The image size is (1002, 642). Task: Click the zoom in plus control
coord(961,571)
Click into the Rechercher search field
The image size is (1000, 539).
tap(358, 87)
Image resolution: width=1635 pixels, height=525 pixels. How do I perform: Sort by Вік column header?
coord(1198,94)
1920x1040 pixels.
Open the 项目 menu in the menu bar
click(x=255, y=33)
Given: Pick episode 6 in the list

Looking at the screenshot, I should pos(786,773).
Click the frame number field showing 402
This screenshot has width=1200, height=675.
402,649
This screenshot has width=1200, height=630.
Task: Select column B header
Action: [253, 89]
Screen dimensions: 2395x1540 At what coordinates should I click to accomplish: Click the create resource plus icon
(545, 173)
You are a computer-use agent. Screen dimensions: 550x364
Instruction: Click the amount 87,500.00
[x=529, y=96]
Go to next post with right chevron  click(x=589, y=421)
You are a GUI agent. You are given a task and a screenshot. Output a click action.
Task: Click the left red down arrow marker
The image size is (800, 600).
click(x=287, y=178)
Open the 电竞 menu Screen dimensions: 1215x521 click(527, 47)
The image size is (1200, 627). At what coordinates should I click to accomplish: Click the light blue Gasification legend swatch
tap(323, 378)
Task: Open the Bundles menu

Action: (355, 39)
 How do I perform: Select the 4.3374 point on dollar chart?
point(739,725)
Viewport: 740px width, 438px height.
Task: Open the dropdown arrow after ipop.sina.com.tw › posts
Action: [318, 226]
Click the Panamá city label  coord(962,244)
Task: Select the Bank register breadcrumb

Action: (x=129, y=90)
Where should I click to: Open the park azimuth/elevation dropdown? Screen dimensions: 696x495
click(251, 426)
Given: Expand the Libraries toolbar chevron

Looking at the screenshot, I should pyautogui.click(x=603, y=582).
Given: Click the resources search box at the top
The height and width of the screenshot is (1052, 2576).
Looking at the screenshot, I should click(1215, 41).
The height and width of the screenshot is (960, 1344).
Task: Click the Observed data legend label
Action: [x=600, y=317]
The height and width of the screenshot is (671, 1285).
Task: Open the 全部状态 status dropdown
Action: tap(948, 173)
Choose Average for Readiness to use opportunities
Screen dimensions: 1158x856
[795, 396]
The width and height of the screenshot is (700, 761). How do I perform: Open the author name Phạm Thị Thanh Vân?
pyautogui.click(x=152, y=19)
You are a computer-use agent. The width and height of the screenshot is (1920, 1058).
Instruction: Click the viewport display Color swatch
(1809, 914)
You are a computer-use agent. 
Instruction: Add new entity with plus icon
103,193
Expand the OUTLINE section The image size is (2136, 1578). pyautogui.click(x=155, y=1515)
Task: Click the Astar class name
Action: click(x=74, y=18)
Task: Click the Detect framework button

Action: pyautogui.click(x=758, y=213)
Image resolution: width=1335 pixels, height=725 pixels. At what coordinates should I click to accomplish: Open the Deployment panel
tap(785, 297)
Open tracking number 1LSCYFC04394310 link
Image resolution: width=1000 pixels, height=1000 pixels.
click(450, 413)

#####

▶ TASK DETAILS
Rewrite every row above as a JSON list of strings with one string per line. Leave out the blank lines.

▶ RESULT OF THIS TASK
[
  "The image size is (1002, 642). Task: Click the zoom in plus control",
  "coord(961,571)",
  "Click into the Rechercher search field",
  "The image size is (1000, 539).",
  "tap(358, 87)",
  "Image resolution: width=1635 pixels, height=525 pixels. How do I perform: Sort by Вік column header?",
  "coord(1198,94)",
  "1920x1040 pixels.",
  "Open the 项目 menu in the menu bar",
  "click(x=255, y=33)",
  "Given: Pick episode 6 in the list",
  "Looking at the screenshot, I should pos(786,773).",
  "Click the frame number field showing 402",
  "This screenshot has width=1200, height=675.",
  "402,649",
  "This screenshot has width=1200, height=630.",
  "Task: Select column B header",
  "Action: [253, 89]",
  "Screen dimensions: 2395x1540 At what coordinates should I click to accomplish: Click the create resource plus icon",
  "(545, 173)",
  "You are a computer-use agent. Screen dimensions: 550x364",
  "Instruction: Click the amount 87,500.00",
  "[x=529, y=96]",
  "Go to next post with right chevron  click(x=589, y=421)",
  "You are a GUI agent. You are given a task and a screenshot. Output a click action.",
  "Task: Click the left red down arrow marker",
  "The image size is (800, 600).",
  "click(x=287, y=178)",
  "Open the 电竞 menu Screen dimensions: 1215x521 click(527, 47)",
  "The image size is (1200, 627). At what coordinates should I click to accomplish: Click the light blue Gasification legend swatch",
  "tap(323, 378)",
  "Task: Open the Bundles menu",
  "Action: (355, 39)",
  " How do I perform: Select the 4.3374 point on dollar chart?",
  "point(739,725)",
  "Viewport: 740px width, 438px height.",
  "Task: Open the dropdown arrow after ipop.sina.com.tw › posts",
  "Action: [318, 226]",
  "Click the Panamá city label  coord(962,244)",
  "Task: Select the Bank register breadcrumb",
  "Action: (x=129, y=90)",
  "Where should I click to: Open the park azimuth/elevation dropdown? Screen dimensions: 696x495",
  "click(251, 426)",
  "Given: Expand the Libraries toolbar chevron",
  "Looking at the screenshot, I should pyautogui.click(x=603, y=582).",
  "Given: Click the resources search box at the top",
  "The height and width of the screenshot is (1052, 2576).",
  "Looking at the screenshot, I should click(1215, 41).",
  "The height and width of the screenshot is (960, 1344).",
  "Task: Click the Observed data legend label",
  "Action: [x=600, y=317]",
  "The height and width of the screenshot is (671, 1285).",
  "Task: Open the 全部状态 status dropdown",
  "Action: tap(948, 173)",
  "Choose Average for Readiness to use opportunities",
  "Screen dimensions: 1158x856",
  "[795, 396]",
  "The width and height of the screenshot is (700, 761). How do I perform: Open the author name Phạm Thị Thanh Vân?",
  "pyautogui.click(x=152, y=19)",
  "You are a computer-use agent. The width and height of the screenshot is (1920, 1058).",
  "Instruction: Click the viewport display Color swatch",
  "(1809, 914)",
  "You are a computer-use agent. ",
  "Instruction: Add new entity with plus icon",
  "103,193",
  "Expand the OUTLINE section The image size is (2136, 1578). pyautogui.click(x=155, y=1515)",
  "Task: Click the Astar class name",
  "Action: click(x=74, y=18)",
  "Task: Click the Detect framework button",
  "Action: pyautogui.click(x=758, y=213)",
  "Image resolution: width=1335 pixels, height=725 pixels. At what coordinates should I click to accomplish: Open the Deployment panel",
  "tap(785, 297)",
  "Open tracking number 1LSCYFC04394310 link",
  "Image resolution: width=1000 pixels, height=1000 pixels.",
  "click(450, 413)"
]